Attorney General Rob McKenna said, however, that the measure was not used until 2009.
McKenna said the Kohl-Welles bills would be a good start toward better enforcing anti-trafficking laws in the state.
“We have a lot of work to do this legislative session,” he told participants in a gathering. “The bills that you prioritize are the right choices and the right changes to the law.”
A 2008 report by the Washington State Task Force Against the Trafficking of Persons recommended that the state address trafficking by educating residents about the issue, providing legal aid to victims and making translation services available.
Kohl-Welles said she plans to introduce a bill next week that would eliminate the requirement that police investigators get consent from both parties being recorded to get recorded voice evidence for human-trafficking cases.

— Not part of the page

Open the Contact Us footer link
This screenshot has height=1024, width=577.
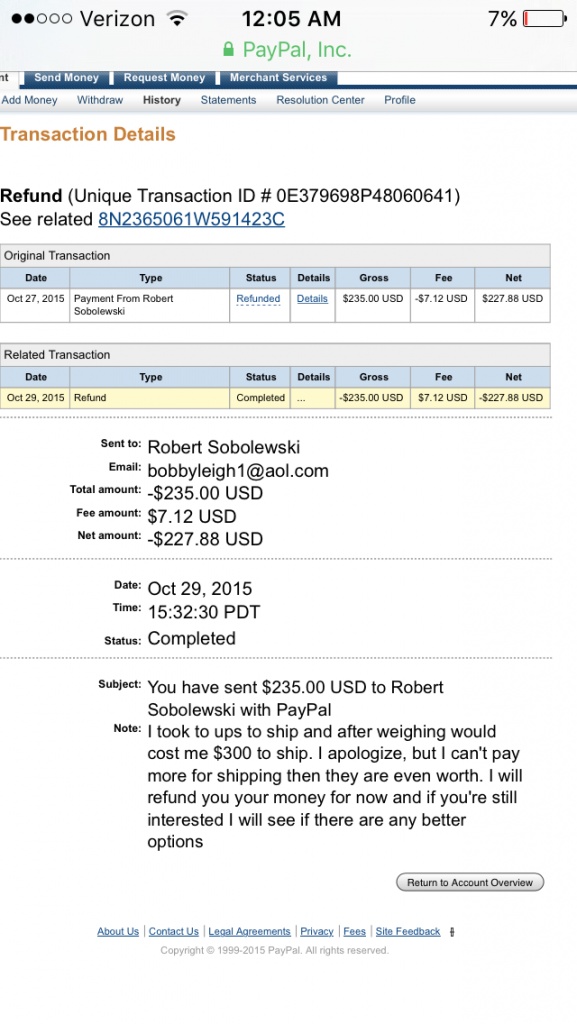click(x=174, y=931)
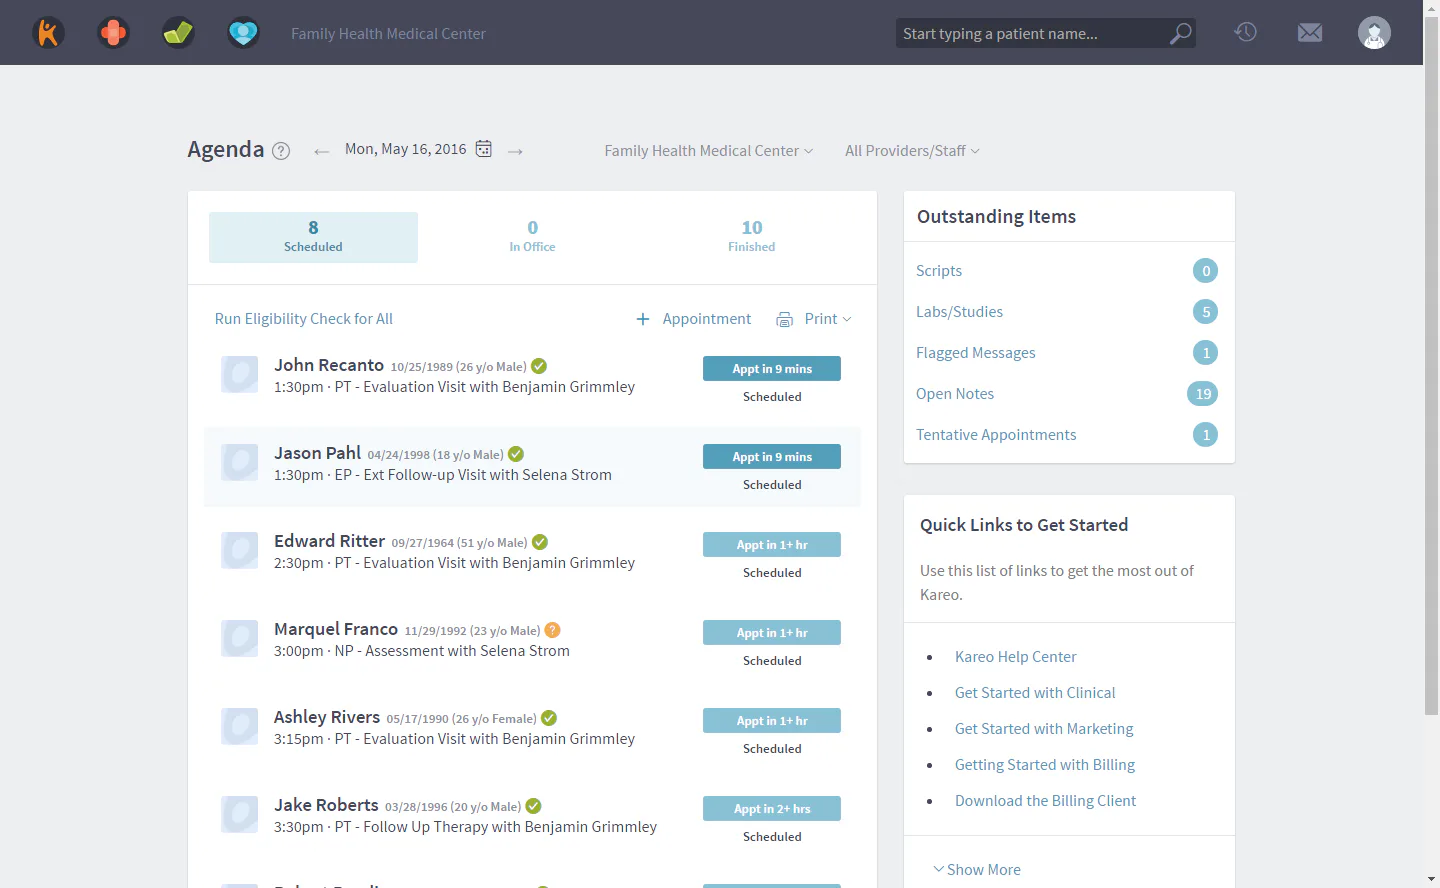Switch to the Finished appointments tab

(751, 236)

She said she still is working on the language of the bill, but she expected widespread support for the measure in the legislature.
Kohl-Welles also said she is working on another bill, to be introduced later, that would authorize trafficking victims to use state transitional housing.
Bradley Myles, director of the Washington, D.C.-based anti-trafficking group Polaris Project, said awareness and concern about the issue has grown in the past 10 years but added that state and federal law could be improved to more effectively react to the human-trafficking problem.
“The issue is hot right now,” Myles said. “We get to be part of this process of building a new body of law.”